Local broadcast TV stations once had a license to print money in daytime. Competition from cable was minimal. The major studios targeted the daypart with first-run syndication, or programs sold to station owners on a market-by-market basis rather than to a national network. First-run syndication in the heyday of the 1980s and ’90s delivered massive hits à la “The Oprah Winfrey Show,” “Wheel of Fortune,” “Jeopardy” and “Judge Judy.”

But the track record for first-run programming in the past decade has been dismal. “Kelly Clarkson” is the first newcomer to register a real pulse since Steve Harvey launched his talk show in 2012. NBCUniversal has already renewed the series for a second season.

Tonally speaking, Clarkson’s show is a throwback to the breezy celebrity-driven chat fests of the 1960s and ’70s. Think Merv Griffin, Mike Douglas and Shore bantering with guests on the couch, interacting with the studio audience, doing a song or sketch or two and offering up feel-good human-interest segments.

Tracie Wilson, executive VP of creative affairs for NBCUniversal Domestic Television Distribution, says Clarkson has the right stuff for daytime. NBCU had high hopes after watching her work last year as a coach on NBC’s “The Voice.” But daytime requires a deeper level of connection with viewers in order to make the show a daily habit.

“Kelly is the exact same person off camera that she is on camera,” Wilson says. “She’s putting her heart and soul into the show, and that’s coming through to the viewer.”

The Texas-born singer-songwriter comes by her frequent use of “y’all” honestly. It’s no surprise to NBCU that the show is scoring in heartland markets like Nashville, Phoenix and Portland, Ore. “Kelly Clarkson” has averaged about 1.8 million viewers for the season to date (through Nov. 8). That puts her behind only “Dr. Phil” (3.2 million viewers), “Live With Kelly and Ryan” (2.7 million) and “The Ellen DeGeneres Show” (2.5 million) among daytime talkers.

“Kelly Clarkson” generated immediate buzz for its opening segment, dubbed “Kellyoke,” in which Clarkson gives a full-
throated performance of a song by another artist. The list has ranged from Bruno Mars’ “Uptown Funk” to Whitney Houston’s “I Wanna Dance With Somebody” to Lizzo’s “Juice” to Prince’s “Let’s Go Crazy.” The segment has become a reliable promotional engine for the show on social media and broadcast platforms.
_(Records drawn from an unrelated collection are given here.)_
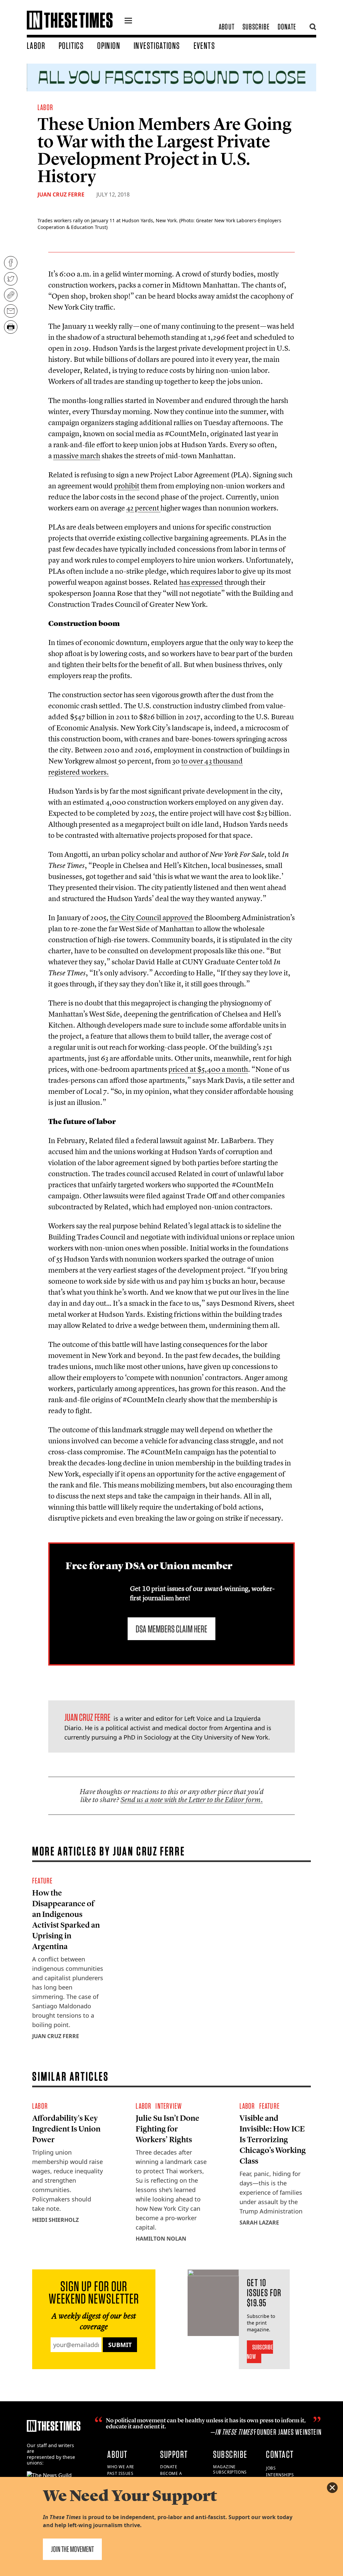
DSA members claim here (171, 1629)
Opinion (108, 45)
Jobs (271, 2468)
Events (204, 45)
The “Kellyoke” segments have drawn more than 13 million views on the show’s YouTube channel to date, per NBC.

CBS Television Studios is hoping that Barrymore will give Clarkson some competition on the relatable-celebrity front with an entertainment- and lifestyle-focused show. Cannon is following a similar path to Clarkson by planting his flag in daytime after gaining TV stature in primetime as the host of Fox’s reality hit “The Masked Singer” and NBC’s summer staple “America’s Got Talent.”

“Nick Cannon” has been picked up for a fall 2020 launch by Fox Television Stations, which will put the show on Fox affiliates in nine of the top 10 markets. That will help drive promotion for the daytime show in connection with “Masked Singer,” much as NBCUniversal drives cross-promotion for Clarkson’s show with “The Voice” and other NBCU assets.

Cannon served as a guest host for Debmar-Mercury’s “Wendy Williams” earlier this year, which sealed the company’s conviction to take a gamble with him in daytime. Cannon’s show will air in tandem with “Wendy Williams” in many markets, giving it a compatible lead-in.

The national launch of a Monday-through-Friday syndicated talk show is at minimum a $30 million proposition. Debmar-Mercury co-president Mort Marcus says that Cannon was worth the risk, despite the high casualty rate in daytime.

“We would not be launching this unless we felt there was a really, really good chance it will be a moneymaker,” Marcus says. “Yes, it’s a tighter marketplace for syndication, but it’s healthier for the market when there are a bunch of new shows and people are trying new things.”